Are patients with hypertension and diabetes mellitus at increased risk for COVID-19 infection?
Fang L, Karakiulakis G2, Roth M3. Lancet Respir Med. 2020 Mar 11. pii: S2213-2600(20)30116-8. [CrossRef] [PubMed]
The most distinctive comorbidities of severe 32 novel coronavirus disease 2019 (COVID-19) hypertension, diabetes mellitus, coronary heart diseases, and cerebrovascular disease. Human pathogenic coronaviruses (severe acute respiratory syndrome coronavirus [SARS-CoV] and SARSCoV-2) bind to their target cells through angiotensin-converting enzyme 2 (ACE2), which is expressed by epithelial cells of the lung, intestine, kidney, and blood vessels. The expression of ACE2 is substantially increased in patients with type 1 or type 2 diabetes, who are treated with ACE inhibitors and angiotensin II type-I receptor blockers (ARBs).
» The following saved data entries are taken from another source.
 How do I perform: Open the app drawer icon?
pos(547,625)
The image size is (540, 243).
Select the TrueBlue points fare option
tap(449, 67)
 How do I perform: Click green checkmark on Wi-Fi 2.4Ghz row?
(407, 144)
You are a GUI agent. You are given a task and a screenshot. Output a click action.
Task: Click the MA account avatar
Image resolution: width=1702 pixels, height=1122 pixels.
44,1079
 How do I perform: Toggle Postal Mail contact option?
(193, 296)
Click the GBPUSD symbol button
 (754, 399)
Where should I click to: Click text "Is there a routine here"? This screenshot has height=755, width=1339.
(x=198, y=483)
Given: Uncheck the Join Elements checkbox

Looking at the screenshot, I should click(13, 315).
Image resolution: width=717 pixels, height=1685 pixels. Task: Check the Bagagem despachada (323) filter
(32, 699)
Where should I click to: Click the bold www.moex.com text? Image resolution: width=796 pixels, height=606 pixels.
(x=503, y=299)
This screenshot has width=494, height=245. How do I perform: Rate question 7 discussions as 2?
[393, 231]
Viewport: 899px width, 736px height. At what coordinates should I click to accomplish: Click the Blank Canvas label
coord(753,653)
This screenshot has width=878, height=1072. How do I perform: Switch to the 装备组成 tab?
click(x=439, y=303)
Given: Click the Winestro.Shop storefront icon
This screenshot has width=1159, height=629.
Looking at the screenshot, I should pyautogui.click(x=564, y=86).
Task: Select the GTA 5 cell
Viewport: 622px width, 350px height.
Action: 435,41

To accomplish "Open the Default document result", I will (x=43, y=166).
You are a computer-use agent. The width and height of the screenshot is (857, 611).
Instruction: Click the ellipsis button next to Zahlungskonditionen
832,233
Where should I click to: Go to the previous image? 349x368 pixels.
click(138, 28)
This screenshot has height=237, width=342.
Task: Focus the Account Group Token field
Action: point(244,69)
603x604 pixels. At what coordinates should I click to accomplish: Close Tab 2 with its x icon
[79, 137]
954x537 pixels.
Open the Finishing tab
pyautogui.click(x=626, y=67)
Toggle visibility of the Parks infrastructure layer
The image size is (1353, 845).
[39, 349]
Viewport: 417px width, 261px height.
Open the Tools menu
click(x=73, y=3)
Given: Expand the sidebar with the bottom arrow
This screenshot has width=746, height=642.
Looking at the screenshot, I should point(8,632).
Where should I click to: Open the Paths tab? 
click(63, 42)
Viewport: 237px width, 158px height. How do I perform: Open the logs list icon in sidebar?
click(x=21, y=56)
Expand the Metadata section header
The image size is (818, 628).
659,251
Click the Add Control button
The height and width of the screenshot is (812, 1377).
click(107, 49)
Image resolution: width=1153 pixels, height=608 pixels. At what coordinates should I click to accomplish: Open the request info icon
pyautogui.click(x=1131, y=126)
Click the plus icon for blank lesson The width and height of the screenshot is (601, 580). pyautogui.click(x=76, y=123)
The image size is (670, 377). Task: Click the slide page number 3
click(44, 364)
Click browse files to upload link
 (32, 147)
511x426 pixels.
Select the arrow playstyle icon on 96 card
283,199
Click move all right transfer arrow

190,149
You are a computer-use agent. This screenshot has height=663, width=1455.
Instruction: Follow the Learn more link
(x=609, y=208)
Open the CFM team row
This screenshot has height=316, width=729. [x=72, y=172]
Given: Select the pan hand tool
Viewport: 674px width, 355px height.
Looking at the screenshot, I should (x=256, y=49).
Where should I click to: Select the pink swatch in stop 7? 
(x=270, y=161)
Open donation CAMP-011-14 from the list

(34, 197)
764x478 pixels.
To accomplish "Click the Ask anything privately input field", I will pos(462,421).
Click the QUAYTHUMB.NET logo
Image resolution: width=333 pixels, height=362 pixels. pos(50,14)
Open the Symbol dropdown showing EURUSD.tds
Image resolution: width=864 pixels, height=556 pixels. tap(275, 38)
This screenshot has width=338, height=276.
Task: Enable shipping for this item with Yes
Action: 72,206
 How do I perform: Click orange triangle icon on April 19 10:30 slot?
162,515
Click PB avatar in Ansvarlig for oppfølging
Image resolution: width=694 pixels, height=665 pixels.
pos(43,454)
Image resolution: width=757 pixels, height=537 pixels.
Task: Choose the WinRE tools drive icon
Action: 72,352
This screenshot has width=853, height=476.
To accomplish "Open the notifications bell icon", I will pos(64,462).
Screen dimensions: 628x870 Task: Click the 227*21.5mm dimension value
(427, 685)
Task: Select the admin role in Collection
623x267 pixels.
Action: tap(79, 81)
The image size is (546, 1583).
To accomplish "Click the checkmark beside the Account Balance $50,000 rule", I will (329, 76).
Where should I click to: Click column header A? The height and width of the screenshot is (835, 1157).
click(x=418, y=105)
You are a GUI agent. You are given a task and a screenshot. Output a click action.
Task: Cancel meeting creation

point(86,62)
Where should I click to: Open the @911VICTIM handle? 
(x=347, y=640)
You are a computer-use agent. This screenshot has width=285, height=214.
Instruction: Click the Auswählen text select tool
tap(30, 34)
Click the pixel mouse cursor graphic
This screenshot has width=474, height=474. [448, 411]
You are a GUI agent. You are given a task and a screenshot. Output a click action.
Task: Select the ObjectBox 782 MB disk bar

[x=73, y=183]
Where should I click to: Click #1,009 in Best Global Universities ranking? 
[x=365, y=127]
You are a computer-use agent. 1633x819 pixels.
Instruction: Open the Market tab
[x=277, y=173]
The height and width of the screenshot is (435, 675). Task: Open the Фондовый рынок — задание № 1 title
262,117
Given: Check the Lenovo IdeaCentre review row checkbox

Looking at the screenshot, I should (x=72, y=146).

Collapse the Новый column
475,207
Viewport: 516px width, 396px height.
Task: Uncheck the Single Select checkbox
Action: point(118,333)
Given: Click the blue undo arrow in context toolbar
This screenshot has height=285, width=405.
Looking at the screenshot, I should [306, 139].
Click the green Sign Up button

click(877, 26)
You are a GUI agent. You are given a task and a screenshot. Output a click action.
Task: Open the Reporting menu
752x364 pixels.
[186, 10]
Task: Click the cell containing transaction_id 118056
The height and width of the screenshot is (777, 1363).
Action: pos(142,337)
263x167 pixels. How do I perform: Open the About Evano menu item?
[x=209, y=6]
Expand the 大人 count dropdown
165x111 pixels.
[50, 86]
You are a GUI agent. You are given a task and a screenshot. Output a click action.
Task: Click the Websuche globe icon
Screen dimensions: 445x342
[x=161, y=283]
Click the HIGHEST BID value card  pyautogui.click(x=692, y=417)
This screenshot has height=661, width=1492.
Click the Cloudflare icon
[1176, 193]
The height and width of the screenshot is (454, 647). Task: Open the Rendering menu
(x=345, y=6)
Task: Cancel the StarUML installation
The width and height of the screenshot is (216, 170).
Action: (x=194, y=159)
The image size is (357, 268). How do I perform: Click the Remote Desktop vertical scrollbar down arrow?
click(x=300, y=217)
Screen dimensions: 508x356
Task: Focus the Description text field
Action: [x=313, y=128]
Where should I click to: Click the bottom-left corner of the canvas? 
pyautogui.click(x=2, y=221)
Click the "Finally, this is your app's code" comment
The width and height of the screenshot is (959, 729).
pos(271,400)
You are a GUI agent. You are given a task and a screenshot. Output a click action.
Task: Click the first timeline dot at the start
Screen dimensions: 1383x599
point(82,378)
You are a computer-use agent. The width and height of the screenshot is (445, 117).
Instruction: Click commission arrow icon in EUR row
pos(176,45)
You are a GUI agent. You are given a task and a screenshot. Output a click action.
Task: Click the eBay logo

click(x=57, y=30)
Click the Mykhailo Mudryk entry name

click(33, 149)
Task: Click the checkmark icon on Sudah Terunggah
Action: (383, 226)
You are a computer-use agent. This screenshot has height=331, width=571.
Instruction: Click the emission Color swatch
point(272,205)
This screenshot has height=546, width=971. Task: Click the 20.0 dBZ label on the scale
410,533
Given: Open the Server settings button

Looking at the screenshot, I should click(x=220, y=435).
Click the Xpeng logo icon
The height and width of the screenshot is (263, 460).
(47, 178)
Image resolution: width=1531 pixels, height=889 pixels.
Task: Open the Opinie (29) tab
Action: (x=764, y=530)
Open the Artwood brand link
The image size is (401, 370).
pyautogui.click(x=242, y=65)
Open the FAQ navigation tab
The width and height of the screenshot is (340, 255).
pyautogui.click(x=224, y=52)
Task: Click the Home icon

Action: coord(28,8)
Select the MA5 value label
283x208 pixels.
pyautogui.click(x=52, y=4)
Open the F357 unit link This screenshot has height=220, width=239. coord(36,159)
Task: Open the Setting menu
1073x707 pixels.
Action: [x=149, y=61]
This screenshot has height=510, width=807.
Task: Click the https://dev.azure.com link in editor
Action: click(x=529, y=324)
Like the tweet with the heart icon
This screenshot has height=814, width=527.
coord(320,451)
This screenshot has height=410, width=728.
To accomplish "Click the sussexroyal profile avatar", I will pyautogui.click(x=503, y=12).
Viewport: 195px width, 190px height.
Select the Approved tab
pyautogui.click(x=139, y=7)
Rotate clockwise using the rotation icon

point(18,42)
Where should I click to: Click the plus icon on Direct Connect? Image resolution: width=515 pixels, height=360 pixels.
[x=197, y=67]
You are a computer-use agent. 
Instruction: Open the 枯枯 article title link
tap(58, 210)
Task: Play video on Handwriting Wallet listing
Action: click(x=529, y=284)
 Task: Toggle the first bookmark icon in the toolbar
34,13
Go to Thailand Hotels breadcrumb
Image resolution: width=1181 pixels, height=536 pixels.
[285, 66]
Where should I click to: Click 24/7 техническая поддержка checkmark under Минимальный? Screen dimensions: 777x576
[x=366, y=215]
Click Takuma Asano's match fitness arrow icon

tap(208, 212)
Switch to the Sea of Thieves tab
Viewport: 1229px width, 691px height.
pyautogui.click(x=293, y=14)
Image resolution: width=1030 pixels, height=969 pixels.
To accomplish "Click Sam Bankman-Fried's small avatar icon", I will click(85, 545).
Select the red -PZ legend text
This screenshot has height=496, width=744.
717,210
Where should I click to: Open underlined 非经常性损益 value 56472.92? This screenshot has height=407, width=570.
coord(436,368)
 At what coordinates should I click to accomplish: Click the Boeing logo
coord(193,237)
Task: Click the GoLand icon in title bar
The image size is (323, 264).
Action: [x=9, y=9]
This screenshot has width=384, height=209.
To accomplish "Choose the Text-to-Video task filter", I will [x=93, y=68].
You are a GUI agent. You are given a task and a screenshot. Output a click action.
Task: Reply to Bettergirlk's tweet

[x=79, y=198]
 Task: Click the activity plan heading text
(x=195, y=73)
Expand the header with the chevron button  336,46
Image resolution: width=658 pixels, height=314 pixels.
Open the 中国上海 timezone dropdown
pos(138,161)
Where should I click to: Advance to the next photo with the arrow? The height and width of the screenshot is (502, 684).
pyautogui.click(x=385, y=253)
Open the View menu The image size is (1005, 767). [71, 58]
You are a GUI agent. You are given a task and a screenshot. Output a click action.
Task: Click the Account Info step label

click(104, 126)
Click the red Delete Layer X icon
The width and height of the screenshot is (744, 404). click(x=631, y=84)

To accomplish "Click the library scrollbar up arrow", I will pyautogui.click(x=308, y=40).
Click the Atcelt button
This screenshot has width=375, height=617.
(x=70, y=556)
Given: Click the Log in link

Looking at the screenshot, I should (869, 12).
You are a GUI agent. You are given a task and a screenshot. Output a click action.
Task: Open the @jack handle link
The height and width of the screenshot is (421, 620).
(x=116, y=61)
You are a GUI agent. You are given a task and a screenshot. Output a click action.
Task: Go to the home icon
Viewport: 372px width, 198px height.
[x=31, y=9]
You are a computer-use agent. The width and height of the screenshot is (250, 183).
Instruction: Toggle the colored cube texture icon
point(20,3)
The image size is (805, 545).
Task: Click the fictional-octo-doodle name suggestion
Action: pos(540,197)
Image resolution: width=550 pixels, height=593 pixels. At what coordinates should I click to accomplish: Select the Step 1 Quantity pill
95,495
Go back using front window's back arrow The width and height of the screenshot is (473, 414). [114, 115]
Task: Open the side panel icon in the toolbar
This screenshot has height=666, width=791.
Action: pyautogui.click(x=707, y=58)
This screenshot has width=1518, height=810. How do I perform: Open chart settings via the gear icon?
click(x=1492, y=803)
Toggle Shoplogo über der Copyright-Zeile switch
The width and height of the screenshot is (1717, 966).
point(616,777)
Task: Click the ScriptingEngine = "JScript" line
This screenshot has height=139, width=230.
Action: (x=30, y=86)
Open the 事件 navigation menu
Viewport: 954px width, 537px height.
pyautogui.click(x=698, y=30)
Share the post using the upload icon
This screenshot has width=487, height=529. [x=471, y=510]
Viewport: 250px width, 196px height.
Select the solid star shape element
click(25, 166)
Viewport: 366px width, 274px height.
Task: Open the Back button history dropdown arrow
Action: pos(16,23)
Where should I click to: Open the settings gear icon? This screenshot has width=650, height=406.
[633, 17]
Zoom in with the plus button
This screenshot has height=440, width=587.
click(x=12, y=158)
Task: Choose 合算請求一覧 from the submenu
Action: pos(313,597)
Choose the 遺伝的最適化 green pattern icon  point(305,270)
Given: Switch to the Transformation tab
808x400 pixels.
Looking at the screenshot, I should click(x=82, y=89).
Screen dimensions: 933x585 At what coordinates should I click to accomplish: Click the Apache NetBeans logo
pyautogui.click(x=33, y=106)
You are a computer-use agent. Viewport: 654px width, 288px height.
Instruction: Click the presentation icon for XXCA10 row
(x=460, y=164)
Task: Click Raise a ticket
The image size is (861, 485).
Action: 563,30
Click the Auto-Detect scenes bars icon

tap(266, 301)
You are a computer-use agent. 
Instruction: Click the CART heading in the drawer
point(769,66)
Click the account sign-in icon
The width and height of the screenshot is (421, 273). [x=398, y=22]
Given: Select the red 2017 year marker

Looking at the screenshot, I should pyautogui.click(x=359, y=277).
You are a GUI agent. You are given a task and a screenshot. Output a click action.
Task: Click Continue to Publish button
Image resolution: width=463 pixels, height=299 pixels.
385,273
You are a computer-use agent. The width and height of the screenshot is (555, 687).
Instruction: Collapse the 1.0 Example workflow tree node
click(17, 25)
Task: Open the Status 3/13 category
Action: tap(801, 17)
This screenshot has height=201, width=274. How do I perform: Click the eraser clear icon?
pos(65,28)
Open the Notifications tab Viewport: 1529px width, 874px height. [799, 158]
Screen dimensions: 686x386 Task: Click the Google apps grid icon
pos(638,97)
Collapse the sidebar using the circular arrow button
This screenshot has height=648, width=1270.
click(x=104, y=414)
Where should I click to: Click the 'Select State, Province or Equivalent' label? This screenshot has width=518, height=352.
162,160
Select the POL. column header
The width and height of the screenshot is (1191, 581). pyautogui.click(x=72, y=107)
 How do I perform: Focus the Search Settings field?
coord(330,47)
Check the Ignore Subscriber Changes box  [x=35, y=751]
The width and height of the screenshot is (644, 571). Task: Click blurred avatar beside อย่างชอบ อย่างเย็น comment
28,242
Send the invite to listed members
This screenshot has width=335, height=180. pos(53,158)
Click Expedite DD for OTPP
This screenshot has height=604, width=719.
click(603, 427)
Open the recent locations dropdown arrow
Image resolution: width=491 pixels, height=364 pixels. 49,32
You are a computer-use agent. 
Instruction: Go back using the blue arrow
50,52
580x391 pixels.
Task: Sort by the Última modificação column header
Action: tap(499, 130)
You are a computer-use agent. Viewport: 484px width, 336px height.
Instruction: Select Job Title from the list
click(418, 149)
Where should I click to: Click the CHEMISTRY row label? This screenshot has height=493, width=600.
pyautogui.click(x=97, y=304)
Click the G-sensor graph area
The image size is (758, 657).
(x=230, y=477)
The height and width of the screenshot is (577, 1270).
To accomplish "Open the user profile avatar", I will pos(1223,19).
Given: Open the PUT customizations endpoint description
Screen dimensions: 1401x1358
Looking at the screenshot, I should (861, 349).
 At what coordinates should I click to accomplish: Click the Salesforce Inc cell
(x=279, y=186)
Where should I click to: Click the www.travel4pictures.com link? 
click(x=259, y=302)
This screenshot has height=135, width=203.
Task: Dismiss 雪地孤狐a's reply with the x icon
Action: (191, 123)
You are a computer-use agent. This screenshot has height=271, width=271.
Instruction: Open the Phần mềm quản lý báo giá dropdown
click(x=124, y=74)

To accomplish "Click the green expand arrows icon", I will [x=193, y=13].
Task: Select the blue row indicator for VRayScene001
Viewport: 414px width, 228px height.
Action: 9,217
Hypertension is also treated with ACE inhibitors and ARBs, which results in an upregulation of ACE2. The authors hypothesize that the increased expression of ACE2 would facilitate infection with COVID-19 and that diabetes and hypertension treatment with ACE2-stimulating drugs would increase the risk of developing severe and fatal COVID-19.